As a young girl in New Jersey, Raquel Bruno distinctly remembers her mother joking that the women in the family were so fertile, her mother got pregnant on birth control.
The passing comments were just that, and Bruno didn’t pay them any mind, one way or another, until, sitting in her Manhattan apartment as a single 37-year-old in 2009, she realized her fertility might be slipping away.
“I was a TV producer, working at MTV and Nickelodeon, loving what I did,” said Bruno, who is now 47, living in New Jersey and running her own entertainment company, “but there was something missing.”
“I had a few long-term relationships but they weren’t going in the right direction, and I realized that time was running out.”
So Bruno took a risk: she reached out on Facebook to one of her best friends from college, who she hadn’t talked to in years, hoping there would be a spark. There was, and when she saw him again in person, she just knew.
“The second he walked in the room,” she remembered, “I thought, there’s the father of my children.”

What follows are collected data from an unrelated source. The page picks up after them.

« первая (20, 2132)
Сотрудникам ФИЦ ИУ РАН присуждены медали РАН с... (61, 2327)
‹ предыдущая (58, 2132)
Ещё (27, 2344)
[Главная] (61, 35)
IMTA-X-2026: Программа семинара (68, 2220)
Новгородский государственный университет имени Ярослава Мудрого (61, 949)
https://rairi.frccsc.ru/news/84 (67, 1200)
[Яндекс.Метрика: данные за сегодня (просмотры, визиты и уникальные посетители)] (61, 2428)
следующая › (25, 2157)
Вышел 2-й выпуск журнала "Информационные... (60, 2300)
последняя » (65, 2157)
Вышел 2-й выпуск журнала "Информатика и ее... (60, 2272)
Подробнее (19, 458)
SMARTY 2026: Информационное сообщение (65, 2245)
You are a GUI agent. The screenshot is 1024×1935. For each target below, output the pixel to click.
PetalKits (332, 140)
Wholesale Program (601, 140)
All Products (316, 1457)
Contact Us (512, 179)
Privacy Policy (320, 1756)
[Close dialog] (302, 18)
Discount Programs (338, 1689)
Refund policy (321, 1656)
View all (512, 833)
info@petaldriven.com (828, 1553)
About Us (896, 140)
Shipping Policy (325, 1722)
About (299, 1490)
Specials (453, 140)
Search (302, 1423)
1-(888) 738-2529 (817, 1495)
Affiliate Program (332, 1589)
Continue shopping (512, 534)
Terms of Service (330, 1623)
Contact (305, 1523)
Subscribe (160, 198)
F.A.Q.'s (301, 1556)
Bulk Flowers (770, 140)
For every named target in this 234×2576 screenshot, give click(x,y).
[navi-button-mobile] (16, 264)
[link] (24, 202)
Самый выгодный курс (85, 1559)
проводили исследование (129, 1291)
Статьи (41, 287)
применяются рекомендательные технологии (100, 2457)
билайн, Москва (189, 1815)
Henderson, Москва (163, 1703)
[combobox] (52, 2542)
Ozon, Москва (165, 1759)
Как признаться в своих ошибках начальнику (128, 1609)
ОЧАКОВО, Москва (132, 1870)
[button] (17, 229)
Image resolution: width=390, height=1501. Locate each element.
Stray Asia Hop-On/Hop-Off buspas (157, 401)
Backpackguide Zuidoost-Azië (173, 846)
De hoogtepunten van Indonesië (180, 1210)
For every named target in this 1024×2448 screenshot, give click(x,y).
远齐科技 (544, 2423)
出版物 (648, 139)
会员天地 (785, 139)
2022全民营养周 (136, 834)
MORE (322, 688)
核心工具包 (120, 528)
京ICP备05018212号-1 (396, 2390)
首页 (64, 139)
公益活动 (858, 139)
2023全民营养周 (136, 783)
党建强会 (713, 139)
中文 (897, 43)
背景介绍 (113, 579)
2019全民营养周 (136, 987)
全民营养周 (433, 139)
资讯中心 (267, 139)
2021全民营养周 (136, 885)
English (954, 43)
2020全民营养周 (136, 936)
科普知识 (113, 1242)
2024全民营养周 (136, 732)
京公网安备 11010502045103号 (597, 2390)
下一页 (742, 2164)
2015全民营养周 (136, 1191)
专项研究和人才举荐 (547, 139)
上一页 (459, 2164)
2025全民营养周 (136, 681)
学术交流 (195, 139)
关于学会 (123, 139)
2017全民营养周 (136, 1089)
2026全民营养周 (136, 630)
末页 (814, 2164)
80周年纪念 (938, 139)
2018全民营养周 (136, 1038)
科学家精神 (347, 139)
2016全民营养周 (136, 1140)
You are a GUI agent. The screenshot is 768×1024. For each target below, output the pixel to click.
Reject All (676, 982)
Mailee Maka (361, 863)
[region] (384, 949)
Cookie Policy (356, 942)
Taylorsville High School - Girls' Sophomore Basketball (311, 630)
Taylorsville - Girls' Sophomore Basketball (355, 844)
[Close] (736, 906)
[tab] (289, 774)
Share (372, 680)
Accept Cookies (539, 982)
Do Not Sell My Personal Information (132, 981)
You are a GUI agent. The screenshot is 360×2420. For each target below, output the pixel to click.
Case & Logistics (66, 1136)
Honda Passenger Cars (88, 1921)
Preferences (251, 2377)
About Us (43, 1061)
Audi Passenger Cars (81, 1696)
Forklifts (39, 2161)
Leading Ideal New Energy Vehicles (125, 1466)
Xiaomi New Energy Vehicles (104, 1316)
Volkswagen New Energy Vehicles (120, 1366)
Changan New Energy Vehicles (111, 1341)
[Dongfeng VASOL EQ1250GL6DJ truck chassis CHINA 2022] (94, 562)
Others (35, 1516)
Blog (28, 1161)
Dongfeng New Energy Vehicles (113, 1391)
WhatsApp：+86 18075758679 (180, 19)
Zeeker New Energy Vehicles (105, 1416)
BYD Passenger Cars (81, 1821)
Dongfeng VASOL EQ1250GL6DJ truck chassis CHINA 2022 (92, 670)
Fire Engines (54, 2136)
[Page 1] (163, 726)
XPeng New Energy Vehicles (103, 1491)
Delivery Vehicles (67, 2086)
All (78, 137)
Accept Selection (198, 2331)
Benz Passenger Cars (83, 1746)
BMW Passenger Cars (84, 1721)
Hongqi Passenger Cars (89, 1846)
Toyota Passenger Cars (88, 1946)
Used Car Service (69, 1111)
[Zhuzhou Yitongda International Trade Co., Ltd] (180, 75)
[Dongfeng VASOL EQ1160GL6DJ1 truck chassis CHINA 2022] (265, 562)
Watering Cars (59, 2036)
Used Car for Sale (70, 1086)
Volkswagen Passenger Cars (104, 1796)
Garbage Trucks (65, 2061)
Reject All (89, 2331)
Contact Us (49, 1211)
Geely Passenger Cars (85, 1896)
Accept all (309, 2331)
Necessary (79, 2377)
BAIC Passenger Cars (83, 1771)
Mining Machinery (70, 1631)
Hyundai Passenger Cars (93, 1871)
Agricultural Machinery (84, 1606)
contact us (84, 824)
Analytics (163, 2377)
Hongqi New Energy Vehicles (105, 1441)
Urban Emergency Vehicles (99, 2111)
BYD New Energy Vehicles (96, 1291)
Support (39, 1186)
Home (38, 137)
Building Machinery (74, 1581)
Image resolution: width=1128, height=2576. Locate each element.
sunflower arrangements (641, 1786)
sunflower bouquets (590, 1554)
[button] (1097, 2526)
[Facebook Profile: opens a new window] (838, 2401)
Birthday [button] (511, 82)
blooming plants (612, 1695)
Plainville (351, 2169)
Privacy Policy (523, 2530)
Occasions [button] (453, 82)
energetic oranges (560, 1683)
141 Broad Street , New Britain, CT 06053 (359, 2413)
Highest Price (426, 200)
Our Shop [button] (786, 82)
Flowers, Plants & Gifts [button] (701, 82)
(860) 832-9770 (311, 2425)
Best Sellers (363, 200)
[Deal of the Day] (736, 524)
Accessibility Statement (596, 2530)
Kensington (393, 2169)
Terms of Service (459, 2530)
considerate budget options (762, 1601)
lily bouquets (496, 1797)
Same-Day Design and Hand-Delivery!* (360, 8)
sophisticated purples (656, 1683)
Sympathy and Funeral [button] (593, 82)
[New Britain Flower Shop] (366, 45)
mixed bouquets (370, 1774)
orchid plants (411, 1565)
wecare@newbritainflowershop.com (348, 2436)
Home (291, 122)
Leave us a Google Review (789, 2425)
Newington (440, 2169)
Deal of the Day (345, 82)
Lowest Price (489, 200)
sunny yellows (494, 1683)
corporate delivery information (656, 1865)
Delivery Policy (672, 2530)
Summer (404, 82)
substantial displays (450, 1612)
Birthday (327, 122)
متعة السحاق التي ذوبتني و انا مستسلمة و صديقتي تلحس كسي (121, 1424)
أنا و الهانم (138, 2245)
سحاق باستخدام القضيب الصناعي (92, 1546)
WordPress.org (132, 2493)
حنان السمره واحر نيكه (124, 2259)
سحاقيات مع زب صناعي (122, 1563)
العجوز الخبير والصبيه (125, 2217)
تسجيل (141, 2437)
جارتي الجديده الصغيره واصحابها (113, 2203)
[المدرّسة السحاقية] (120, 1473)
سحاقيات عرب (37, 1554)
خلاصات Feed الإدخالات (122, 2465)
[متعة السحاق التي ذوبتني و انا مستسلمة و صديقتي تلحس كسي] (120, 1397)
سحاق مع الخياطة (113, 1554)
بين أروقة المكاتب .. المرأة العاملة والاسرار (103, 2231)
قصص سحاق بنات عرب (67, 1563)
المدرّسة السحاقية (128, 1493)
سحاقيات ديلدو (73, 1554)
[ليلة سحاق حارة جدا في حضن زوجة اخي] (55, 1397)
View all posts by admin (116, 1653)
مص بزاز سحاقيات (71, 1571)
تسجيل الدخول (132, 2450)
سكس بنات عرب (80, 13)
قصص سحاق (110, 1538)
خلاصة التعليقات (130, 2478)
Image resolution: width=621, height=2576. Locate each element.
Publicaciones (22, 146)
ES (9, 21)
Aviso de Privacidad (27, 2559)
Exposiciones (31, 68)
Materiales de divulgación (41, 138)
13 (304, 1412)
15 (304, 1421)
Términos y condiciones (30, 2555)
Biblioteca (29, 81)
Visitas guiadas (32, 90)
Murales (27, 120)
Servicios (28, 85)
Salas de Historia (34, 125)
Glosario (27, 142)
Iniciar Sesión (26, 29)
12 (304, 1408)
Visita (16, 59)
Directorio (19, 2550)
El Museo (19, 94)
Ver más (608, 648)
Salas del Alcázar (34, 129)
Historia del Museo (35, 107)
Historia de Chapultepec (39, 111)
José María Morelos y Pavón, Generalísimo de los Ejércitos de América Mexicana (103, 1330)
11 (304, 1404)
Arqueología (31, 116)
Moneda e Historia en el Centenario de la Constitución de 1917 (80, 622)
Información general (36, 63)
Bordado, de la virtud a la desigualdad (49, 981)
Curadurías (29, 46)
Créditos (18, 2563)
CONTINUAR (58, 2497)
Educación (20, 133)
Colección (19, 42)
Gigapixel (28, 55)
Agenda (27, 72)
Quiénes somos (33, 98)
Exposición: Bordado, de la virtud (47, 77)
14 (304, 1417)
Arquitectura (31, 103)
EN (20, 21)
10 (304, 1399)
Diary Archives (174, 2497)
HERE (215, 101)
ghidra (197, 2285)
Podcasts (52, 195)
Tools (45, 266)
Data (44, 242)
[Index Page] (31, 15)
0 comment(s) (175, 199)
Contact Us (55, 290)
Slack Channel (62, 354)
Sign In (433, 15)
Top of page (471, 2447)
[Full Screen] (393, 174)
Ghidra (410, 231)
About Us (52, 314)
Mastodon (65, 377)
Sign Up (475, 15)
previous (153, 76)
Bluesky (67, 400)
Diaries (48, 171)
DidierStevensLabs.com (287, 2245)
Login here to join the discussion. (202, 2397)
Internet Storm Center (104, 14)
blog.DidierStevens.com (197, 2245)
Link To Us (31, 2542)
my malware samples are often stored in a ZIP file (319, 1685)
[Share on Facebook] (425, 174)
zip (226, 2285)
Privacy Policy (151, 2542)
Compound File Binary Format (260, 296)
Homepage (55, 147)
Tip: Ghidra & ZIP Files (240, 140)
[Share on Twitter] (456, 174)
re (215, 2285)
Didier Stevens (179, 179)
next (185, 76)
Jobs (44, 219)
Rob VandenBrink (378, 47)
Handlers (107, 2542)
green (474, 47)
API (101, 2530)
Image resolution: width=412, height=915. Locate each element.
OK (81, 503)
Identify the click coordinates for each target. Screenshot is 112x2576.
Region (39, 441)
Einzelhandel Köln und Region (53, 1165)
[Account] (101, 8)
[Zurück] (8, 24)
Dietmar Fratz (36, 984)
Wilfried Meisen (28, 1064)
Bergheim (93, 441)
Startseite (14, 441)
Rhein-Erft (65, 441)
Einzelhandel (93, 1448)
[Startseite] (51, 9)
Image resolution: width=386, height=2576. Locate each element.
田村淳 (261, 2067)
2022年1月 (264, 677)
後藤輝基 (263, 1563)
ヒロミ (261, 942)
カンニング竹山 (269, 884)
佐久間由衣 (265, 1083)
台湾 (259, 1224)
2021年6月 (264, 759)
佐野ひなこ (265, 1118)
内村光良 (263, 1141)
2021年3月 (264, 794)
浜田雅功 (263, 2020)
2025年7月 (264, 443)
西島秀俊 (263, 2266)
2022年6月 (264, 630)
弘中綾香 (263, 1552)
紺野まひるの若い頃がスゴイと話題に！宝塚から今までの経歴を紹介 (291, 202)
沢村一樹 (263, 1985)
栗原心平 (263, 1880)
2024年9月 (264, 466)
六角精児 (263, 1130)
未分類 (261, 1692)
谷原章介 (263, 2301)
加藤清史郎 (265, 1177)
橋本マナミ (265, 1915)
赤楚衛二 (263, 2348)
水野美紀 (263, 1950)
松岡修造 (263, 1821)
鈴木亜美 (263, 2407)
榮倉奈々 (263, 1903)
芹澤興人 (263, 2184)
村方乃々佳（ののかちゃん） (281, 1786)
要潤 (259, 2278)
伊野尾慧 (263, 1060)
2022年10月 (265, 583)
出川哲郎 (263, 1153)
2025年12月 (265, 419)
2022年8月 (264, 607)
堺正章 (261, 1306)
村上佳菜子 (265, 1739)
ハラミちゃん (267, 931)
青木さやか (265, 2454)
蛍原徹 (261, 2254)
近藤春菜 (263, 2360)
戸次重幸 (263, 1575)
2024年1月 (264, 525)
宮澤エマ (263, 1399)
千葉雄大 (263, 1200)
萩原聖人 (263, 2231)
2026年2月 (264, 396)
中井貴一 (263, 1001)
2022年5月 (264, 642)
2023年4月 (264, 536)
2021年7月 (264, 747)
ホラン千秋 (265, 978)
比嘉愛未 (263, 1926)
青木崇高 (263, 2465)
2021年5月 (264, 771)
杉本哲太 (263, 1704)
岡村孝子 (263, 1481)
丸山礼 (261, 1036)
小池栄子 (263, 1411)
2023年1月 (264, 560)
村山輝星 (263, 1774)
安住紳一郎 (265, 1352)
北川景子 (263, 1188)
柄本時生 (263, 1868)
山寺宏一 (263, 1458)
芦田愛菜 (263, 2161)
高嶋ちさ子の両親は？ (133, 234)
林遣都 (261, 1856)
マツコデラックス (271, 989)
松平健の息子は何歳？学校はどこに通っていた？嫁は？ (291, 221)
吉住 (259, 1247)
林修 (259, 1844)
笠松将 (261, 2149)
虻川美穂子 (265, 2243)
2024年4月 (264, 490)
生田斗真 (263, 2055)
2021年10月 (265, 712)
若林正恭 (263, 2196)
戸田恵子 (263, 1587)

Knowing they would wed, the pair started trying for a baby in 2010. Without being aware, Bruno was pregnant on her wedding day, and, several weeks after her honeymoon, had suffered her first miscarriage. The couple was devastated, but found a silver lining: At 39 years old, Bruno was able to get pregnant naturally.
“We kept trying, kept telling ourselves it could happen again,” she said. “Well, it didn’t.”
By the end of 2011, Bruno and her husband had made an appointment at a fertility clinic in New York, ready to begin infertility treatment. They started with Intrauterine Insemination (IUI), but, after it didn’t work and the couple felt they were treated as if they were “just a number,” they decided to try another clinic in New Jersey. It was at that clinic that Bruno underwent her first IVF cycle, which led to an ectopic pregnancy, and, as a result, a second loss.
Bruno decided to try again, and went back to the clinic in New York. What followed were 13 more IVF and IUI cycles, all of them unsuccessful. On her last cycle with the practice, when her doctor transferred three embryos, Bruno suffered her third miscarriage.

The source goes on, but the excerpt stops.